O que a circular informativa conjunta, da DGS, do Infarmed e do INSA, sobre a operacionalização da utilização dos testes rápidos de antigénio, de 13 de Novembro, diz é que a realização dos testes rápidos de antigénio “requer prescrição e acompanhamento médico”, sendo que, “em contexto da investigação de surtos, sob coordenação das autoridades de saúde, a prescrição individualizada poderá ser dispensada”. Também a directora-geral da Saúde, Graça Freitas, já disse, em conferência de imprensa, que as “pessoas não devem tomar iniciativa de testagem sem prescrição médica”. Mas, como o PÚBLICO noticiou, aquela é uma condição da circular que muito poucos cumprem, inclusive algumas das maiores redes de laboratórios privados, como a Unilabs (mesmo para os exames moleculares, conhecidos como PCR).

Para Francisco George, no entanto, a “circular destina-se a impedir que os testes sejam feitos desordenadamente, em farmácias e em instituições sem acreditação de saúde, por exemplo, porque têm de obedecer a regras que a Cruz Vermelha respeita”. E sublinha que os resultados dos testes feitos são registados por esta instituição – começou por efectuar o registo relativo a estes testes no SINAVEmed (os positivos) e, depois, no SINAVElab (os positivos e negativos). “Defendemos a regulação. O teste à covid, por si, não é um diagnóstico, precisa de validação médica, o diagnóstico é clínico. Agora, perante uma pandemia, há uma gestão de saúde pública, em que temos de assumir que, perante um resultado positivo, aquela pessoa deverá estar doente”, afirma Francisco George.

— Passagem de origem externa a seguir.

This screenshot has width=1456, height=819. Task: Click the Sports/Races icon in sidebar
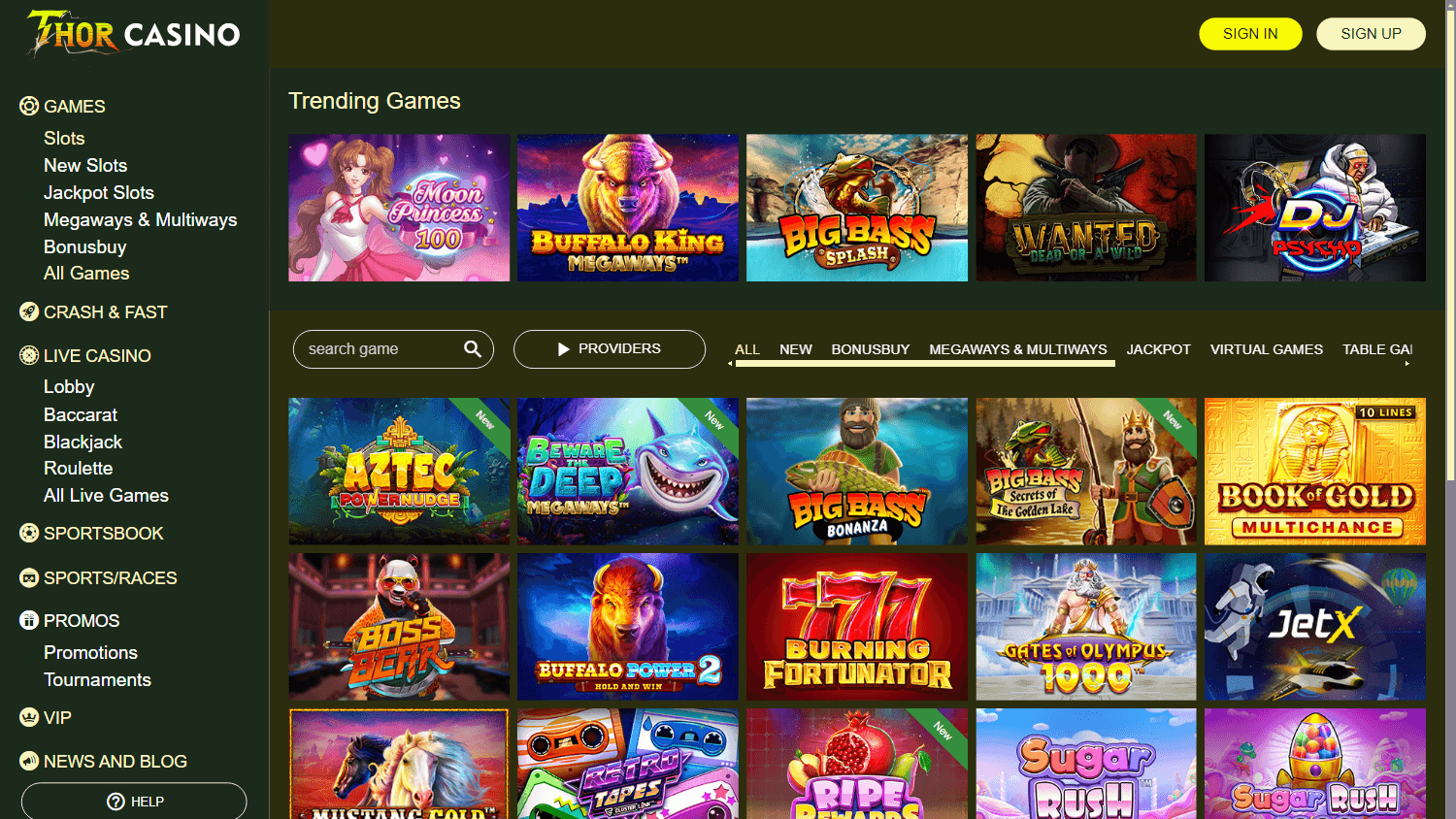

Apesar do que está inscrito na circular, Gonçalo Órfão insiste: “Todo o programa da Cruz Vermelha tem supervisão médica. Temos a certeza de que estamos a desempenhar as melhores práticas internacionais. Queremos ajudar a população, e vamos continuar fazê-lo.”

A Cruz Vermelha Portuguesa já tem cerca de 16 postos fixos e 15 equipas móveis para fazer diferentes testes. E já fez, desde o início da pandemia, mais de 30 mil testes moleculares (RT-PCR) e mais de 13 mil testes rápidos de antigénio, segundo dados de um comunicado da instituição enviado a 11 de Novembro. Se os testes moleculares podiam ser feitos a nível privado ou pelo SNS, já os rápidos antigénio só a partir de 9 de Novembro, quando a norma da DGS que regulamenta a utilização dos diferentes tipos de testes entrou em vigor, é que estão abrangidos pelo sistema público. Isto significa que os testes rápidos antigénio contabilizados pela Cruz Vermelha até 11 de Novembro terão sido feitos a nível privado, ou seja, sem terem tido necessariamente prescrição médica prévia.